Kepada Mumu, anak itu kerap menitipkan surat yang dibuatnya sendiri. Di kertas sobekan dari buku tulis, ia menggambar dan menuliskan pesan rindu dan kepada sang ayah. Tulisannya seringkali miring-miring dan agak sulit terbaca, khas anak yang baru belajar menulis.

Surat itu selalu diterima Mumu dengan senyum menahan tangis dan janji bahwa sang ayah pasti menerimanya. “Sering banget bikin gambar, dari hatinya mungkin kangen udah lama enggak ketemu. Mungkin dipikirannya bapaknya ko enggak pulang-pulang,” ucap Mumu dengan suara bergetar.

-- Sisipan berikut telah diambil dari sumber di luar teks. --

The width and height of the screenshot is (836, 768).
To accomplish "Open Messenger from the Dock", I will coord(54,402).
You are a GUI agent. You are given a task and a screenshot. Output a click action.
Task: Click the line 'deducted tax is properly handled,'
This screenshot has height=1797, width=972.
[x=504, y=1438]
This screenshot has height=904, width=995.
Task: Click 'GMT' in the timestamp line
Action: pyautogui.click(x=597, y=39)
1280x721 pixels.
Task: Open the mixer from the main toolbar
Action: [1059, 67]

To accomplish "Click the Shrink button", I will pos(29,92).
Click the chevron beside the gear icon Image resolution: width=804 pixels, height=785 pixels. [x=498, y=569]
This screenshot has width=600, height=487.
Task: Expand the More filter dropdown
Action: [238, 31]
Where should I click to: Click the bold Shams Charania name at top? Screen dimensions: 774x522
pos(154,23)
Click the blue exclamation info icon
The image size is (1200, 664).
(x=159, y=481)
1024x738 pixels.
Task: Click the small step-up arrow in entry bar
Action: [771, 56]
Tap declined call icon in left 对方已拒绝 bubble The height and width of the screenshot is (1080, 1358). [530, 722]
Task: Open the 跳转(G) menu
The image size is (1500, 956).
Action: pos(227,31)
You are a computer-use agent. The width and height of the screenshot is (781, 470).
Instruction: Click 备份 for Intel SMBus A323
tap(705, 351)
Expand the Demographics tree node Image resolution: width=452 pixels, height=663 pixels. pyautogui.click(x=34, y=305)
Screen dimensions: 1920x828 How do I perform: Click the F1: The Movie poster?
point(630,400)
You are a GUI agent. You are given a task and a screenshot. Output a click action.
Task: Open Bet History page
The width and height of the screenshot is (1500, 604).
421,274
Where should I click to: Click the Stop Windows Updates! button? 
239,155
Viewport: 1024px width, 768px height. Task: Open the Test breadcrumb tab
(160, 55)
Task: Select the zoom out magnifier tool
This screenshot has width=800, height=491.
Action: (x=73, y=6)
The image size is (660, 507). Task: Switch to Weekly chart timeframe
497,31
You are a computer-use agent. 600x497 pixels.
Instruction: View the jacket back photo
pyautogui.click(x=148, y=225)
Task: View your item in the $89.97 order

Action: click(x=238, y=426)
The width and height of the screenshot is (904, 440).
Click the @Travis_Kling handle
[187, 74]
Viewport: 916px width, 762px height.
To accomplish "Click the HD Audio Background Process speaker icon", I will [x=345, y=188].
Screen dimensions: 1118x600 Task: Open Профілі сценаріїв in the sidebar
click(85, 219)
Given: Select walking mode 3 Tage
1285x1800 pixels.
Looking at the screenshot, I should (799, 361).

Mumu juga mengamini bahwa protes yang dilakukan dua adiknya murni karena mereka memperjuangkan ruang hidup yang terampas akibat bau dan dampak lingkungan. Protes itu merupakan kekesalan kolektif warga dan tidak dilandasi motif ekonomi demi memeras PT STS.
“Kalau saya punya banyak uang mah dari dulu saya pasti pindah,” ujarnya.
Nasib serupa dialami Uliawati (29), istri terdakwa Syarif. Tanpa tangan suaminya, dia terpaksa mencari nafkah dengan berjualan makanan keliling sambil menggendong anak keduanya yang berusia empat tahun.
“Jualan kayak gorengan, empek-empek, cilok, gitu-gitu. Ya saya gimana caranya anak jangan sampai kekurangan,” kata Uliawati.
Uang yang Uliawati kumpulkan tidak hanya untuk kebutuhan sehari-hari, tetapi juga untuk membiayai perjalanan pulang-pergi ke Pengadilan Negeri Serang, tiga kali seminggu. Saat pergi ke sana, otomatis ia harus libur berdagang.
“Diirit-irit aja supaya (uangnya) kepake buat tiga hari itu,” tuturnya.
Pendamping hukum para terdakwa dari Tim Advokasi untuk Demokrasi (TAUD), Rizal Hakiki berharap meski nantinya vonis hakim sudah dijatuhkan, perjuangan warga menolak PT STS kembali beroperasi tetap bisa digaungkan. Menurut dia, apa yang diperjuangkan warga merupakan hak untuk hidup di lingkungan yang bersih dan nyaman.
“Jangan sampai ketika proses pidananya selesai kemudian PT STS kembali beroperasi lagi karena menyebabkan dampak lingkungan. Perjuangan ruang hidup warga harus terus berjalan,” pungkasnya.